I have been a JAG officer. I know the culture from the inside, and the reaction — the hand-wringing, the pearl-clutching, the invocations of the Geneva Conventions — tells me far more about the people reacting than it does about the institution they are rushing to defend.

I began my military career as a part-timer, serving as a Judge Advocate in the Arkansas Army National Guard. After undergoing the initial training for JAG officers at Fort Benning and the Judge Advocate General’s Legal Center and School, I served one weekend a month and two weeks per year. After a couple of years, I went on active duty with the Air Force JAG Corps, serving as Chief of Military Justice at two different bases, Chief of Civil Law, and Special Assistant United States Attorney for the Northern District of Texas — the vast majority of my military justice casework involving sexual assault and child pornography prosecutions. After leaving active duty, I started teaching Military Law as an adjunct at the University of Arkansas School of Law. All of this is to say, I am not writing from the outside. I know what I am talking about.

And I am here to tell you: the JAG Corps is rotten. Pete Hegseth is not wrong about that. The question is not whether JAG Corps reform is needed — it is — but what kind of reform the institution actually requires.

The author as an Army JAG officer in the Arkansas Army National Guard.

The author during active duty service as an Air Force JAG officer.

What Hegseth Actually Did

Before rendering judgment, the facts deserve a fair recitation.

On February 21, 2025, Hegseth simultaneously removed Army TJAG Lieutenant General Joseph B. Berger III — the 42nd Judge Advocate General of the Army — and Air Force TJAG Lieutenant General Charles L. Plummer, the 19th Judge Advocate General of the Air Force. (The TJAG, or “The Judge Advocate General,” is the senior uniformed lawyer for each military branch — the head of that service’s entire legal corps.) The Navy TJAG position lacked a permanent, Senate-confirmed occupant at the time; Vice Admiral Christopher French had requested retirement effective January 1, 2025, agreeing to retire at the lower rank of Rear Admiral after serving only three months in the role, with a Rear Admiral serving in an acting capacity. No misconduct was cited in any of the removals. No advance notification was given.

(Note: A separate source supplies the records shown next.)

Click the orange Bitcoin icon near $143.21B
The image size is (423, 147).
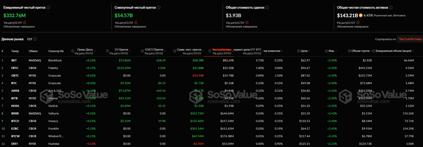(361, 15)
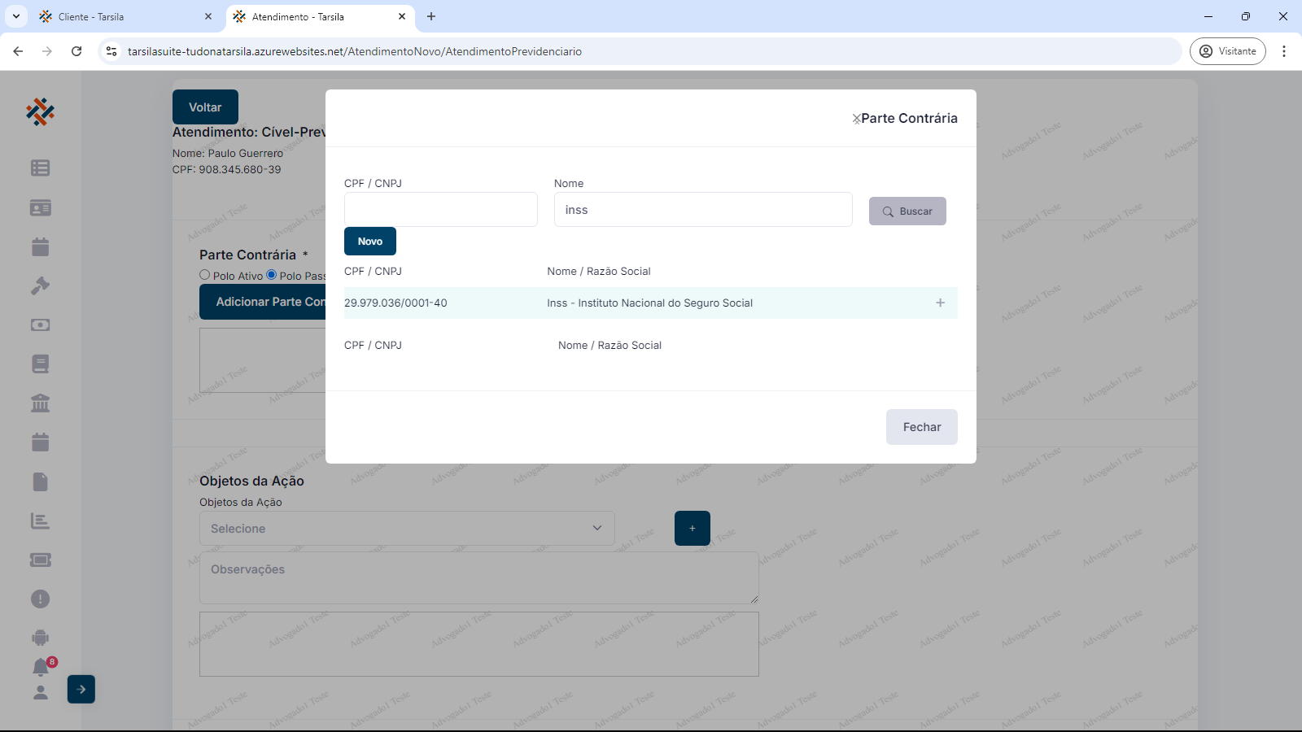Select the Polo Passivo radio button
1302x732 pixels.
point(272,275)
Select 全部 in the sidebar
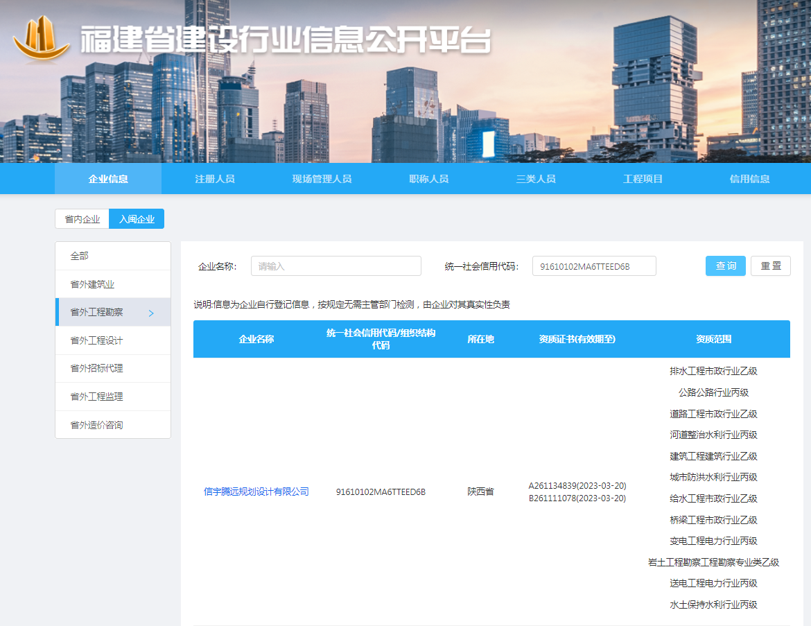811x626 pixels. coord(78,255)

CNN subsequently reported that Berger had been raising legal concerns about using Texas National Guard soldiers for immigration enforcement. He had also raised concerns about mass firings of probationary employees pushed by DOGE — concerns his superiors allegedly did not welcome. According to CNN’s reporting, Berger was told by the department’s acting general counsel to “stop meddling in state affairs.” One week later, he was fired.

On February 23, appearing on Fox News Sunday, Hegseth announced that TJAG positions would revert from three-star to two-star rank, framing it as curbing “the inflation of military generals.” He then commissioned his personal attorney of eight years, Timothy Parlatore — a Naval Academy graduate and former surface warfare officer who had represented President Trump in the classified documents investigation and Navy SEAL Eddie Gallagher on war crimes charges — as a Navy Commander in the JAG Corps Reserve, assigned to focus on improving how military lawyers are trained. By late summer 2025, the Pentagon approved detailing up to 600 military lawyers and civilian Defense Department attorneys to the Department of Justice to serve as temporary immigration judges, with additional JAG officers directed to serve as special assistant U.S. attorneys in Memphis, West Texas, and along the southern border.

In March 2026, Hegseth released a memorandum ordering what he called a “ruthless, no-excuses review” of all military legal offices, with a 45-day deadline for service secretaries to assess the allocation of legal resources and implement changes within six months. He described military legal shops as having grown “bloated” and “duplicative,” having “muddied lines of authority and pulled critical judge advocates away from what matters most: advising commanders in the fight.”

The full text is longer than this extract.